Proteomic identification of glyceraldehyde 3-phosphate dehydrogenase as an inhibitory target of hydrogen peroxide in Arabidopsis

Abstract

Hydrogen peroxide (H 2O 2) is now recognised as a key signalling molecule in eukaryotes. In plants, H 2O 2 is involved in regulating stomatal closure, gravitropic responses, gene expression and programmed cell death.

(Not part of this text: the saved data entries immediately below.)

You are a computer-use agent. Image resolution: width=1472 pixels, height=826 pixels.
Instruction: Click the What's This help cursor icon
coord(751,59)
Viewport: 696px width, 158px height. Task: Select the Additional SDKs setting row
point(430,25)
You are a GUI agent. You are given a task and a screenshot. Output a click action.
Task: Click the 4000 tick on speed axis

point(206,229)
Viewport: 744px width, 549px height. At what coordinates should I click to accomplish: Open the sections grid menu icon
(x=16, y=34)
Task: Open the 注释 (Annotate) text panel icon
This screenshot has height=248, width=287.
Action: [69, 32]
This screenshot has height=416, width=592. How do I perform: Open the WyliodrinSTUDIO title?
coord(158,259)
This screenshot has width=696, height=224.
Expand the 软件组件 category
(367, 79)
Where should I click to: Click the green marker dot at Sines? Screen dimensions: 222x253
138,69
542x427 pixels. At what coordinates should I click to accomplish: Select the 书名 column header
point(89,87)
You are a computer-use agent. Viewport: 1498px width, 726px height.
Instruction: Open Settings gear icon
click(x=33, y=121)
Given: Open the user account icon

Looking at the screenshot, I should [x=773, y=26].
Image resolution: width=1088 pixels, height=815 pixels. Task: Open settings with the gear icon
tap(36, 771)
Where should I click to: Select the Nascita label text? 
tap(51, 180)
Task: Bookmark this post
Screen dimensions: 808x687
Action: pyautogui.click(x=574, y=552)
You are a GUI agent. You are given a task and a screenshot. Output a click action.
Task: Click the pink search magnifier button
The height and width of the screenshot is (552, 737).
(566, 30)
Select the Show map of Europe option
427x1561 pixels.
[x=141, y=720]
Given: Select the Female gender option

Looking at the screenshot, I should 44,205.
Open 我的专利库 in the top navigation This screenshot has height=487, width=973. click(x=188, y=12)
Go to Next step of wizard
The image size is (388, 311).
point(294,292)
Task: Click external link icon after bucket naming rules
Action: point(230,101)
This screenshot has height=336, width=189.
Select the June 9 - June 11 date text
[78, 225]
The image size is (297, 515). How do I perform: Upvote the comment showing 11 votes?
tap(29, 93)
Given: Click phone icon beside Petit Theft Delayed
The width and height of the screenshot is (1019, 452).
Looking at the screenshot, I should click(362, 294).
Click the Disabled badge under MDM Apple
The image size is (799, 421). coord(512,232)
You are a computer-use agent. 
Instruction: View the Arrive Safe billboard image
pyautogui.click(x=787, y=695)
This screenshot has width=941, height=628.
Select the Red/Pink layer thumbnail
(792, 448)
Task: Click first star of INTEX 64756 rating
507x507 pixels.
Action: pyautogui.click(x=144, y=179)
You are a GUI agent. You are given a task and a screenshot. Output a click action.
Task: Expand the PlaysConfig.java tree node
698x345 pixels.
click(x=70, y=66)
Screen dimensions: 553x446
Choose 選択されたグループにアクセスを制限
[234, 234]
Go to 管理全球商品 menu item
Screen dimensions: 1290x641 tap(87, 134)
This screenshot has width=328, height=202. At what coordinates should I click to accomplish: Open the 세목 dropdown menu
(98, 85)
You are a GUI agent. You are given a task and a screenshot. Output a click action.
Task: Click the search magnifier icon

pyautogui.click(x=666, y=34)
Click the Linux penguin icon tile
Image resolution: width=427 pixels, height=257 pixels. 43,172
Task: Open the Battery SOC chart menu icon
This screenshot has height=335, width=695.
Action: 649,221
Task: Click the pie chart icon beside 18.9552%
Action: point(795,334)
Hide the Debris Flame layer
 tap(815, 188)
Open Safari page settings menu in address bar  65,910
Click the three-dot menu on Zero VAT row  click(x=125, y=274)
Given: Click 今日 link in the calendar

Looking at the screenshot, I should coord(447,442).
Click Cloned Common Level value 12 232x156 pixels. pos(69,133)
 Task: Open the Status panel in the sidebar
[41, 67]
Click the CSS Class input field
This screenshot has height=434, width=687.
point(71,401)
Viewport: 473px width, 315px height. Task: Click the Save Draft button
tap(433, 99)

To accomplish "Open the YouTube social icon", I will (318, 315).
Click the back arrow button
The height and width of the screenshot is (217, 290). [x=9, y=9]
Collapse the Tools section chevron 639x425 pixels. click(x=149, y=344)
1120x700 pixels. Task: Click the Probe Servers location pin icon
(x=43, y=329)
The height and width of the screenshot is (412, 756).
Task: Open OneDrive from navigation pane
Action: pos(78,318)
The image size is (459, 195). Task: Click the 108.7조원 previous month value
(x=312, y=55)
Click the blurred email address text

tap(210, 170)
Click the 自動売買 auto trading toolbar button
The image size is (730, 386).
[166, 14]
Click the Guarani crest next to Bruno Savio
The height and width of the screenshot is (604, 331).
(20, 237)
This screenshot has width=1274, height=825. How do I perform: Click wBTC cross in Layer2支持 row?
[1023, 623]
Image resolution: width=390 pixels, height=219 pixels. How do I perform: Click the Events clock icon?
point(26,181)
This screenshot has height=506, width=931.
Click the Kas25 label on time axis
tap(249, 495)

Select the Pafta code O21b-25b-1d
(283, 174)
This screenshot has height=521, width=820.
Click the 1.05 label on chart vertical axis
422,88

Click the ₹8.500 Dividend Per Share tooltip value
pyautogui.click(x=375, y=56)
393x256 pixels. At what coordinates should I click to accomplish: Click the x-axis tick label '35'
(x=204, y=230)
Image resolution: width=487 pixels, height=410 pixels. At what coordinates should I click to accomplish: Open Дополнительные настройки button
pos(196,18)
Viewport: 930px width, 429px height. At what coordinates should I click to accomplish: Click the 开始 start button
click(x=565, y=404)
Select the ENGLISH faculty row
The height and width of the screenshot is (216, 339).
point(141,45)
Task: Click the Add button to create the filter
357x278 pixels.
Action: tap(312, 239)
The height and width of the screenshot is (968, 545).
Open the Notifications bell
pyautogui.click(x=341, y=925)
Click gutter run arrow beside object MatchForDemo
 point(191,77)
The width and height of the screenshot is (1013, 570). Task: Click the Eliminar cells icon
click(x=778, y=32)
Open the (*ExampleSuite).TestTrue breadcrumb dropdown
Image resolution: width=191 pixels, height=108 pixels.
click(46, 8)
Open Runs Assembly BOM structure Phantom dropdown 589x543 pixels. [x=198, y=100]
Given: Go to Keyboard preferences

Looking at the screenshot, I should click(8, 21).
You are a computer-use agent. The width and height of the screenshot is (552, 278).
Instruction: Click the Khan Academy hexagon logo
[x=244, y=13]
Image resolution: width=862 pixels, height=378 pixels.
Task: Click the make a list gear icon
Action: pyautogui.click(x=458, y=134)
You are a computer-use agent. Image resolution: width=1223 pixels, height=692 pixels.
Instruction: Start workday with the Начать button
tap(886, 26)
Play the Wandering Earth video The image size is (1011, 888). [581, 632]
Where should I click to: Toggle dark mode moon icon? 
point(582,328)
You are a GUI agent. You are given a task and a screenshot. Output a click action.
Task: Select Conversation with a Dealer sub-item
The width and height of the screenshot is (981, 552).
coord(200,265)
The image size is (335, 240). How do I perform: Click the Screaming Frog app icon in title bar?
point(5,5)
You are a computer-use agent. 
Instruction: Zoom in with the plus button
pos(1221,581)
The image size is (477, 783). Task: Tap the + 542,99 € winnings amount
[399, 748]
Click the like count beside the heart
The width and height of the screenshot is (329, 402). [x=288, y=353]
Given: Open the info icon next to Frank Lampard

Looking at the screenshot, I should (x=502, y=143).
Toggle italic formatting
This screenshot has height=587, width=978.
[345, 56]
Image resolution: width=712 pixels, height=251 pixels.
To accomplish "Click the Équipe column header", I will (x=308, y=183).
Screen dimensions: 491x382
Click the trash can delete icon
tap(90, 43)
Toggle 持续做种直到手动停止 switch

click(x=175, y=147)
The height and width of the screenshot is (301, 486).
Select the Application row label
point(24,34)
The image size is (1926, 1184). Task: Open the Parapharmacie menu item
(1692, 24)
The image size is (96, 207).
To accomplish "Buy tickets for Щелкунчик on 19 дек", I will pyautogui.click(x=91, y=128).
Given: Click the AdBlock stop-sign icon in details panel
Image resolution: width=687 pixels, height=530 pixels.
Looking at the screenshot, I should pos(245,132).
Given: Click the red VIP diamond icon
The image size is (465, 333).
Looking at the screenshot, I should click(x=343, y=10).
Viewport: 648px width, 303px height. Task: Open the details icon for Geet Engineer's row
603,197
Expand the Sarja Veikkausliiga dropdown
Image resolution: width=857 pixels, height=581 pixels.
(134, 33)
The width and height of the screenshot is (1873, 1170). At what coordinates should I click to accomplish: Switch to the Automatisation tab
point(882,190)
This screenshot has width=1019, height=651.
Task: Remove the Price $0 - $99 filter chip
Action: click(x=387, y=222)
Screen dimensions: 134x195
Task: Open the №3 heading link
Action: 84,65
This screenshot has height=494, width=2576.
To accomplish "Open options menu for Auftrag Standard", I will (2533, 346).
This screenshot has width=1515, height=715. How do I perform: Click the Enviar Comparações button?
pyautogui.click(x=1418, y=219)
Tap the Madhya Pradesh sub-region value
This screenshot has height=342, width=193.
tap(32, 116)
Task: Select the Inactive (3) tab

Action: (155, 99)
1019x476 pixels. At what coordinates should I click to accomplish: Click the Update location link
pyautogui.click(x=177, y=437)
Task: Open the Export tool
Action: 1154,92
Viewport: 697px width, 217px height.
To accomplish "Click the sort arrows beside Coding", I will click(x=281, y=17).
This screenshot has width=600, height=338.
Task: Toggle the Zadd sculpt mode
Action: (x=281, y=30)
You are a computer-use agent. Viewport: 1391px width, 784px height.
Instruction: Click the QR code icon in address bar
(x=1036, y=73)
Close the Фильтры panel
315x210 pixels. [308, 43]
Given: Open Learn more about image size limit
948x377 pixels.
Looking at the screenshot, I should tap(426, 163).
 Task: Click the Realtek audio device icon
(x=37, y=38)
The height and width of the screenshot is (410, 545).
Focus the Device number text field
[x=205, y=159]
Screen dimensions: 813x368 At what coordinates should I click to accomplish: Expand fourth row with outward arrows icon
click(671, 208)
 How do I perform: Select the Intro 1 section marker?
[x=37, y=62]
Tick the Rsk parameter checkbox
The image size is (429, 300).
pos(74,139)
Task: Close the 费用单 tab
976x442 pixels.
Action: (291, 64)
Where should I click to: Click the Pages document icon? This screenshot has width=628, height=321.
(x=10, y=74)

Although several kinases, such as oxidative signal-inducible 1 (OXI1) kinase and mitogen-activated protein kinases are known to be activated by exogenous H 2O 2, little is known about the proteins that directly react with H 2O 2. Here, we utilised a proteomic approach, using iodoacetamide-based fluorescence tagging of proteins in conjunction with mass spectrometric analysis, to identify several proteins that might be potential targets of H 2O 2 in the cytosolic fraction of Arabidopsis thaliana, the most prominent of which was cytosolic glyceraldehyde 3-phosphate dehydrogenase (cGAPDH; EC 1.2.1.12). cGAPDH from Arabidopsis is inactivated by H 2O 2 in vitro, and this inhibition is reversible by the subsequent addition of reductants such as reduced glutathione (GSH). It has been suggested recently that Arabidopsis GAPDH has roles outside of its catalysis as part of glycolysis, while in other systems this includes that of mediating reactive oxygen species (ROS) signalling. Here, we suggest that cGAPDH in Arabidopsis might also have such a role in mediating ROS signalling in plants.